Portugal desprezou soldados africanos”
"Entrei
para a recruta no Quartel de Mafra em Janeiro de 1971, finda a qual fui
"escolhido voluntariamente" para me apresentar em Lamego onde fiz a
especialidade de Operações Especiais, vulgo, Rangers. Daí fui colocado
no Regimento da Serra do Pilar, em Gaia, onde a partir de Outubro de
1971 começámos a preparar o Batalhão, com o qual iria embarcar no
‘Niassa’, a 21 de Dezembro de 1971, rumo à Guiné.
Chegámos
e fomos enviados para a ilha de Bolama onde fizemos a IAO, (Instrução
de Aperfeiçoamento Operacional), com vista à adaptação não só ao clima,
mas às condições de guerra da Guiné. O meu Batalhão, BART 3873, ficou
sediado em Bambadinca (zona leste), e a minha companhia, CART 3492, foi
para o aquartelamento mais longe da sede, no Xitole.
Durante os sete ou oito meses da minha estadia no
Xitole, tivemos flagelações ao quartel, sem baixas, nem ferimentos entre
os militares. Houve uma ou duas emboscadas, sem problemas para as
nossas tropas, tendo sido reportadas por informadores algumas baixas no
PAIGC.
Fui então enviado para comandar um Pelotão
Independente de Africanos, o Pel. Caç Nat. 52, sediado nessa altura na
Ponte do rio Udunduma, na estrada Bambadinca/Xime. Era um sítio sem
condições de vida, mas onde estive muito pouco tempo e sem problemas.
Depois o Pelotão foi colocado no Destacamento de Mato Cão, na margem
norte do rio Geba, a meio caminho entre o Xime e Bambadinca, sendo a
nossa primeira missão assegurar a navegabilidade desse troço do Geba.
GUERRILHA
As condições de vida
eram francamente más: dormíamos em buracos abertos no chão, ladeados de
bidons e cobertos de paus de cibo e sem luz. Devo ter estado em Mato Cão
cerca de nove meses. Mantivemos uma forte actividade operacional – o
melhor "remédio" neste tipo de guerra de guerrilha.
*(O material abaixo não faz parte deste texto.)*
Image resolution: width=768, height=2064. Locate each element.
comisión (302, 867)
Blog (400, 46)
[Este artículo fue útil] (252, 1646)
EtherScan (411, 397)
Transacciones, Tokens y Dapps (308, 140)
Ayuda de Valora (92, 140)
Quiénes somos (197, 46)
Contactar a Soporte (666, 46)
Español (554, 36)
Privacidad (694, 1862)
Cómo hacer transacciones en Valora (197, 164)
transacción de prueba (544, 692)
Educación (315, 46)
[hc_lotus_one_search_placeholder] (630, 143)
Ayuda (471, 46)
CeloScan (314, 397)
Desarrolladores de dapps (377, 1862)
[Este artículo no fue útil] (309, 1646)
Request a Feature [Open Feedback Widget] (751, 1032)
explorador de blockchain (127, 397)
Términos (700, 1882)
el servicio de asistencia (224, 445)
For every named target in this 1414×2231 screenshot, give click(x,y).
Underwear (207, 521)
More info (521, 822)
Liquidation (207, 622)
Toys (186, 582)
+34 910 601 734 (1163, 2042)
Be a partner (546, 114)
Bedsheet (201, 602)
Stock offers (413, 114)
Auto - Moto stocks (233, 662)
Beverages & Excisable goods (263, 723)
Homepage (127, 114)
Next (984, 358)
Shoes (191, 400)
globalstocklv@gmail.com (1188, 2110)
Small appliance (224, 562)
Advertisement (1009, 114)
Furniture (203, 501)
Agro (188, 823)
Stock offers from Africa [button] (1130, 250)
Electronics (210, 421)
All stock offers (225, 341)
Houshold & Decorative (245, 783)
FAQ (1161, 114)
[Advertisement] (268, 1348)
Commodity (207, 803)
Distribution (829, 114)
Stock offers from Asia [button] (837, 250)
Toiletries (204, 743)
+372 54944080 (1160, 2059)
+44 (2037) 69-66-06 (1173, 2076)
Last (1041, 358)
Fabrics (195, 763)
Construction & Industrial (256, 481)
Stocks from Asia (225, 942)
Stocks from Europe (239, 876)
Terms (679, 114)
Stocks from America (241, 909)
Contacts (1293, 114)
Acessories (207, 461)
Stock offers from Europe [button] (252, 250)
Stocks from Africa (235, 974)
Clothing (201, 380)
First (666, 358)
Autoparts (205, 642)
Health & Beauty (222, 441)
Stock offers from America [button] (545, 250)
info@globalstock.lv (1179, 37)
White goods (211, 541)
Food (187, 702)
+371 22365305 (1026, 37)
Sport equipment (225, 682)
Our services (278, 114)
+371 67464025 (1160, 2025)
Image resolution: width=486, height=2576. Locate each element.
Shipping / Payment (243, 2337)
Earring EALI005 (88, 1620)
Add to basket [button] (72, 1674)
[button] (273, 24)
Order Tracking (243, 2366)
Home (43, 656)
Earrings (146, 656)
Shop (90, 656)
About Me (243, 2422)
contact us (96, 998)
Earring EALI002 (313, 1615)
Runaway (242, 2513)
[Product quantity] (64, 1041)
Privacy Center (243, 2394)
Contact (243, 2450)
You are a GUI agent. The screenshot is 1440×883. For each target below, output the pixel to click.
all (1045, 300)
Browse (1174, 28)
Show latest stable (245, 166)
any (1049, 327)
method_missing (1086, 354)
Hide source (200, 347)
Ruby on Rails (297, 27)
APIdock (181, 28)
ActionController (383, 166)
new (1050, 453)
Posteriormente, fui colocado na C. Caç. 15, (Companhias
de Africanos), sediada em Mansoa, constituída na sua esmagadora maioria
por Balantas, e que fazia operações de intervenção do Batalhão de
Mansoa, segurança à estrada em construção de Mansoa/Portogole, e
segurança às colunas que passavam para Norte, junto à mata do Morés.
Aqui e até ao fim da comissão tive uma actividade operacional muito
intensa, com contactos com o inimigo de então, mas graças a Deus sem
baixas na nossa Companhia a registar.
CAMARADAS
Regressei a Portugal, em rendição individual, em avião
militar em 21 de Dezembro de 1973. Afirma-se, hoje em dia, que a guerra
na Guiné estaria perdida militarmente. Não creio. Só motivos políticos
justificam tal afirmação. Ainda hoje não esqueço a dedicação e empenho
das forças africanas constituídas por guineenses, que honrosamente
comandei, e exprimir a minha revolta pelo abandono a que foram votados.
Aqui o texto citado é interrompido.